Entries supplied -
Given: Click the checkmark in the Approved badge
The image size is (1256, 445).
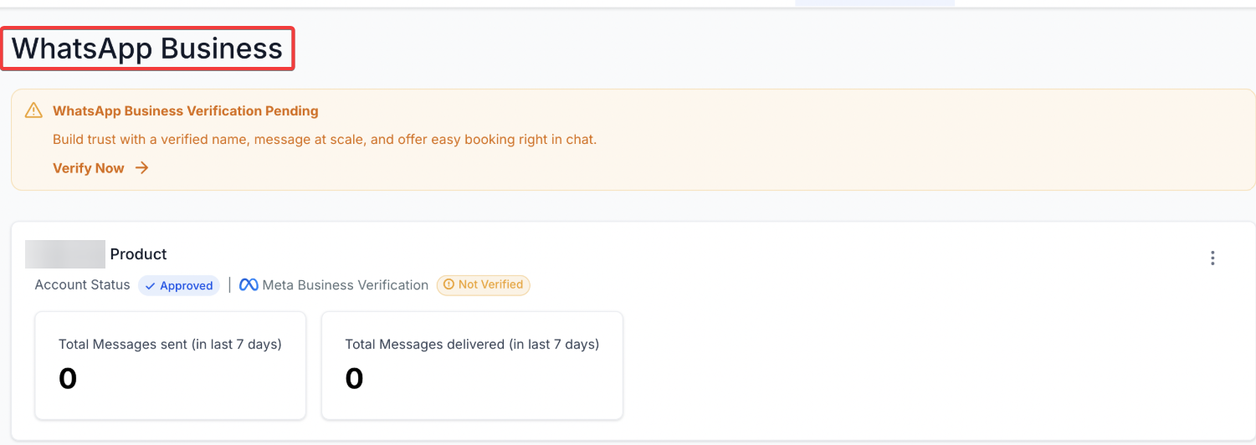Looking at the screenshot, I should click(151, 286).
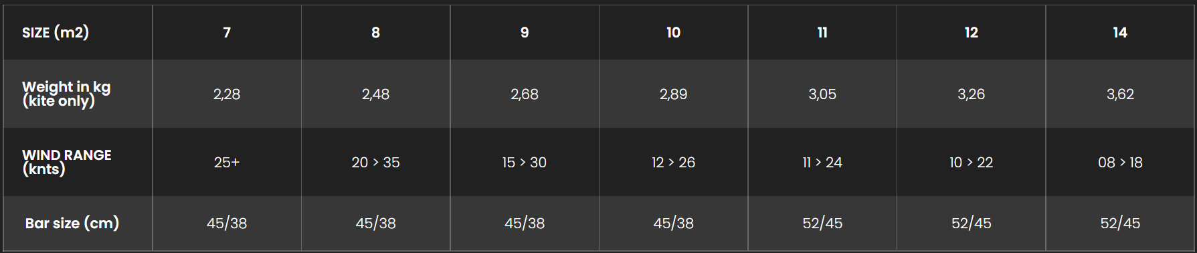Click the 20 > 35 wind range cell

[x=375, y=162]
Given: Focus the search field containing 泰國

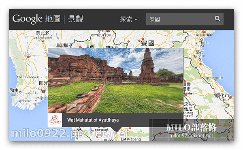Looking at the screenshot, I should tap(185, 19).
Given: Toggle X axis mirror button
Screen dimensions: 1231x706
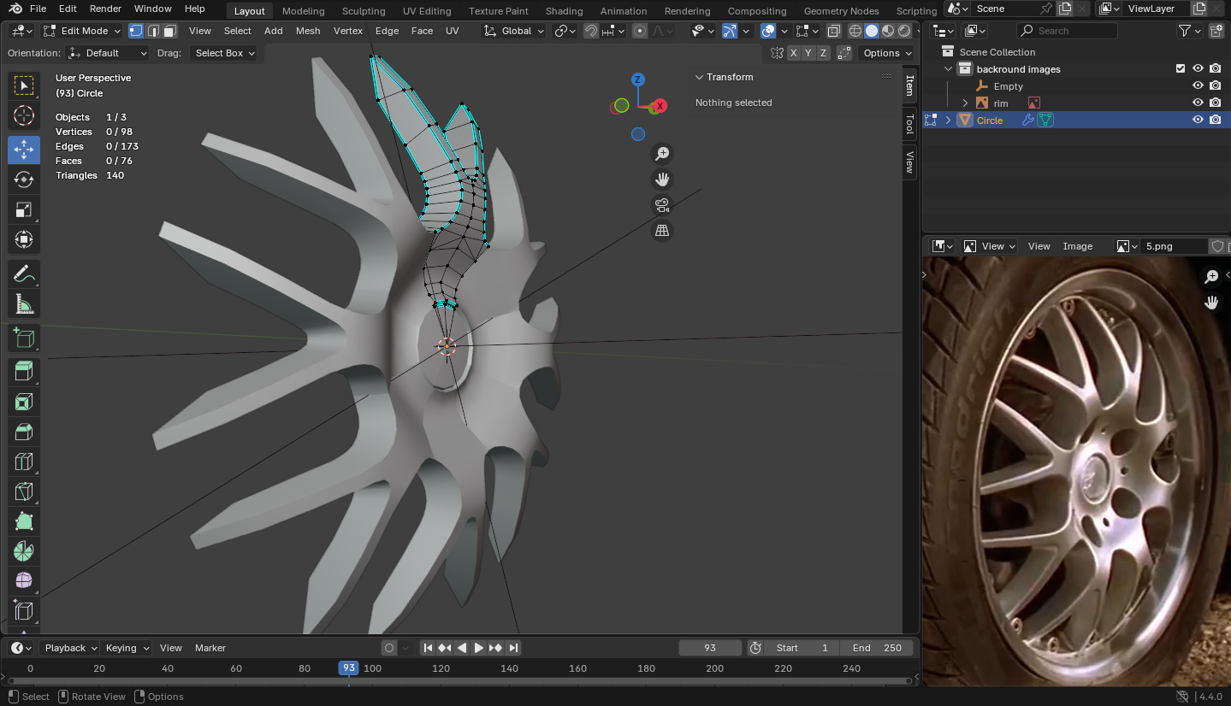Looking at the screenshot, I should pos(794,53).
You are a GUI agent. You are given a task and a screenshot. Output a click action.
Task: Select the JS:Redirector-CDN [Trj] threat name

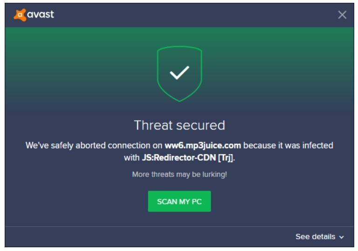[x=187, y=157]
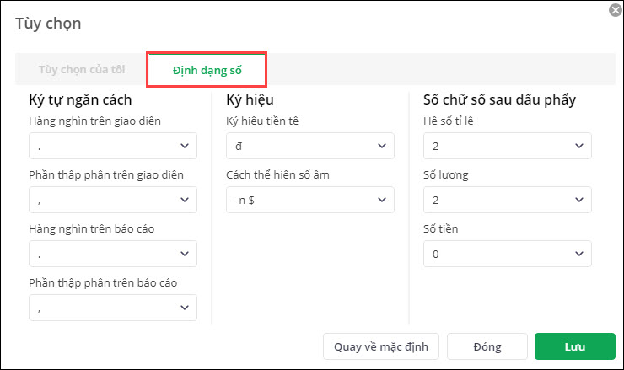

Aim of the task - Would you set down the listing exactly, omitting pictures?

Task result -
Given: Click the checkmark in the Approved badge
The image size is (1256, 445).
Looking at the screenshot, I should click(151, 286).
Click the 20 > 35 wind range cell

[x=375, y=162]
Given: Focus the search field containing 泰國

Looking at the screenshot, I should tap(185, 19).
Given: Toggle X axis mirror button
Screen dimensions: 1231x706
Looking at the screenshot, I should pos(794,53).
You are a GUI agent. You are given a task and a screenshot. Output a click action.
Task: Select the JS:Redirector-CDN [Trj] threat name

[x=187, y=157]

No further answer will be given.